At one time these animals were always on the move, and early shepherds kept a nomadic existence, following their food and fiber on the hoof. By confining them to the same ground/pasture, we’ve brought on these parasite issues and the animals can’t get away from them. Instead we should move them – they need intensive rotational grazing since the larval stage of these internal parasites live in the water droplets close to the ground – so moving the animals once they have grazed the top few inches, keeps them from the likelihood of ingesting these larvae.
Ruminants also need forage variety, and not a monoculture pasture. Different plants have a variety of nutrients and minerals. When these animals had a nomadic existence, they nibbled on all kinds of green living tissue, acquiring what they needed through the different plants. Some of these plants contain substances that are toxic and naturally repel these internal parasites – most noticeably higher levels of tannins. By giving the grazing animal periodic access to plants that have these high levels of tannins, research has shown that these parasites tend to not stick around and exit fairly quickly – right out the back end.
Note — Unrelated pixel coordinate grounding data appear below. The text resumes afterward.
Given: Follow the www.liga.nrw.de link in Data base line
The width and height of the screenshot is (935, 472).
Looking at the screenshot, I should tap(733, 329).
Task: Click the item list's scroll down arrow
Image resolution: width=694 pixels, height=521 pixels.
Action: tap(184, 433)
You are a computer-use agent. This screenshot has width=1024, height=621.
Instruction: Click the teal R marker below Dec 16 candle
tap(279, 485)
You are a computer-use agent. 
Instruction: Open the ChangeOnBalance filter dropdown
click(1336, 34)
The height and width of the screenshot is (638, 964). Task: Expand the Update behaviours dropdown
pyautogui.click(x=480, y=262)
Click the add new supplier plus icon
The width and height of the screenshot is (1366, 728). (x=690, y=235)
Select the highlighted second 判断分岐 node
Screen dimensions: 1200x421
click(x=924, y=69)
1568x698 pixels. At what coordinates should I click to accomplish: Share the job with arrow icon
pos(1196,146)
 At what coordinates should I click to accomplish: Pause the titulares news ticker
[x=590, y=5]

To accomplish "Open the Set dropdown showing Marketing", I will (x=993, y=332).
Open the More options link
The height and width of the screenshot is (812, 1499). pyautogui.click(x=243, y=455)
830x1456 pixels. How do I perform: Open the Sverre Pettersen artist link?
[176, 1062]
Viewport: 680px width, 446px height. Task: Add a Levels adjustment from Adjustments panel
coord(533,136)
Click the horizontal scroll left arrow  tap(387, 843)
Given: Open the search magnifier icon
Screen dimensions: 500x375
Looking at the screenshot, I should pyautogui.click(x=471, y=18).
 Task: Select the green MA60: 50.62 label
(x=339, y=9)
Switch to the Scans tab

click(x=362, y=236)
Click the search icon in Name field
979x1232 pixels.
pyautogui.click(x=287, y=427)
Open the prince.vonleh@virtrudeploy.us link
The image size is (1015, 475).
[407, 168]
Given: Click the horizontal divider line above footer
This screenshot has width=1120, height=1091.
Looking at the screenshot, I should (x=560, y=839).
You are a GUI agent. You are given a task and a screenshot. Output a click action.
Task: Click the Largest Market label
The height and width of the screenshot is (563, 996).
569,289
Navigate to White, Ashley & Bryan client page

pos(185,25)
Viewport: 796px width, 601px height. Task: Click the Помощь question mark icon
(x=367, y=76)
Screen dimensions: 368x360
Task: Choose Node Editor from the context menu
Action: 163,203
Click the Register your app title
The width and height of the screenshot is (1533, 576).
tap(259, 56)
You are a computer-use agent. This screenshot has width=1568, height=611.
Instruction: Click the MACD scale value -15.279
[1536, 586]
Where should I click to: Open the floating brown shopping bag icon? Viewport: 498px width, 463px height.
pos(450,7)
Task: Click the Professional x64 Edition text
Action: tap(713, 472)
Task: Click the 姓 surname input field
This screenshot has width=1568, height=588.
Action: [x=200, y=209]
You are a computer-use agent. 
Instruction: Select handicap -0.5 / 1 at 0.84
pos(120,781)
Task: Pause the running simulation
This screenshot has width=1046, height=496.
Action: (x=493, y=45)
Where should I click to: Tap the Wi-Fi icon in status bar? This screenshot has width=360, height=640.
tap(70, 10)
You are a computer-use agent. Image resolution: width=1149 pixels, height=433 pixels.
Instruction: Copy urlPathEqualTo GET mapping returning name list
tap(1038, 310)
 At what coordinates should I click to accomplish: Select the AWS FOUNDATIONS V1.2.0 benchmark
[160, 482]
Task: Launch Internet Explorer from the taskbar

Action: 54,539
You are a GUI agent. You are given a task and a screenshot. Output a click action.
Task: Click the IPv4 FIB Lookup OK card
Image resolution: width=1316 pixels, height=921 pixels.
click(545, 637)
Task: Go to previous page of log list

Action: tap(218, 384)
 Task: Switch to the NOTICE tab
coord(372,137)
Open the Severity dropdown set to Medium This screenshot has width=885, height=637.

keeping farm practices pasture photo 3

Multiple levels of species for brief grazing


Spending hours and hours running mechanical equipment, and using fuel to eradicate pastures of “undesirable” forage species, makes very little sense – nutritionally, economically or for the environment. By taking the time to observe the interactions of the plants and animals on your farm, and the response of the local environment to them, and then changing management practices to work within and/or complementary to those systems, everything comes out ahead. The farmer spends less time “in battle” using fuel and labor to beat “back the jungle” that will most likely reappear as it wants, the animals graze and balance out the plants’ needs for being pruned for healthy regrowth, and the animals acquire the nutrients and energy they need to grow and produce.
So, make a plan of action. For example, schedule a time – perhaps one or two mornings a week – when you visit the pasture with your animals, or walk your fields, hedgerows and woods and really spend the time to observe. What do the animals eat, and how do they eat? Do they take one bite and move on, or do they stay in one place and eat everything around them? Do they concentrate on one plant species, or nibble a mixture? What plants are growing on your farm? What keeps coming back and seems to like it there? Is there a good mixture of plants in your pasture? How do the plants respond to being grazed? Is that response different in the early part of the season versus mid-season or late in the season? What insects are flying around or scuttling along in the forage? Do their numbers change with the grazing regimen?
You get the idea, pay attention to what systems are already in place and working on your farm, and work with them the best you can. It is probably the wisest investment you can make.